More than ever, reducing the cost of data integration by efficiently evaluating queries is an important challenge, given that today the economic cost in computing cycles (see your cloud invoice); and in energy consumption and the performance required for some critical tasks have become important. Besides, new applications require solving even more complex queries including millions of sources, and data with high levels of volume and variety. These new challenges call for intelligent processes that can learn from previous experiences, that can be adaptable to changing requirements and dynamic execution contexts.
Massive heterogeneous data integration is part of a continuum that starts with data, goes through sources and lands in knowledge extraction and decision making processes. Despite of the number of years of academic and industrial research and consolidated results, data integration is still an important topic with open issues like data quality, trusted data, data providers and processing operations, trusted infrastructures dealing with data, versus different understanding of what are trust, quality and acceptable levels of such properties according to different data consumers requirements.
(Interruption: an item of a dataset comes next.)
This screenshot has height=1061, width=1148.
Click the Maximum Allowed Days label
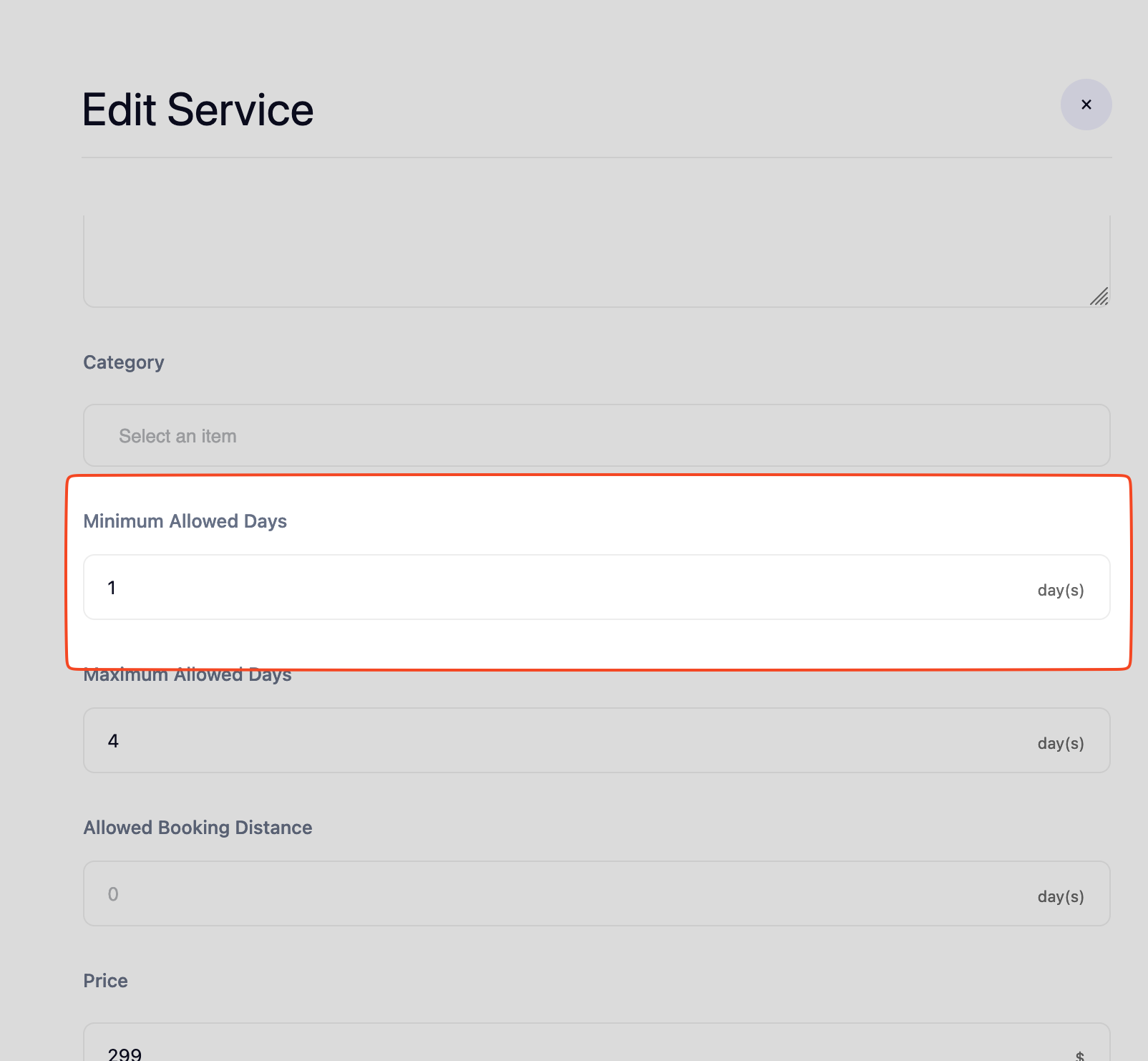point(188,676)
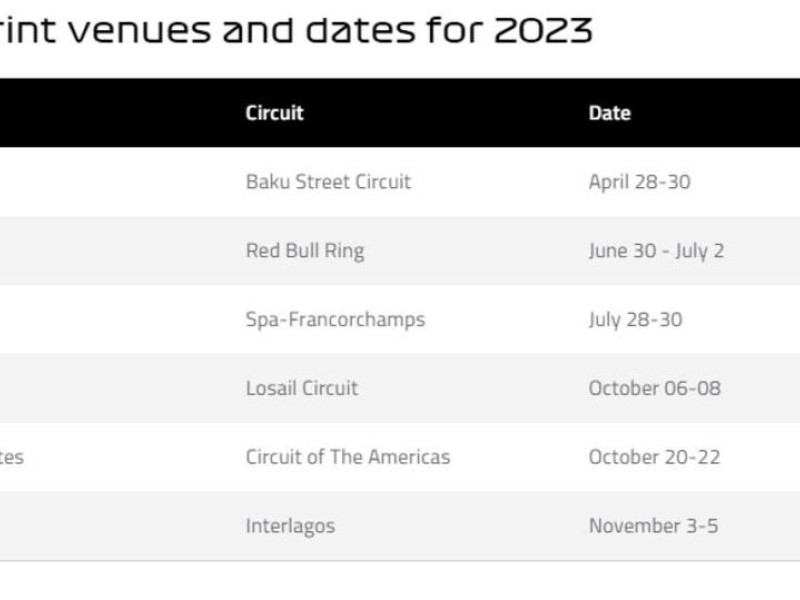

Underlying approaches and algorithms continue to evolve particularly given the new levels of volume, velocity and value associated to data. Contemporary infrastructures for dealing with data are deployed in heterogeneous target architectures like cloud, multi-cloud, Internet of Things consisting of sensors and server farms deployed around the world. These infrastructures go beyond classic data management solutions and evolve towards different stacks configurations (data processing systems “a la carte”). They need to cope to new notions of scalability and of resources consumption guided by economic models, service level agreements and other quality warranties.
OBJECTIVE
The workshop STRAPS aims at promoting scientific discussion on the way data stemming from different providers and produced under different conditions can be efficiently integrated to answer simple, relational, analytical queries ensuring providers, algorithms and data trust.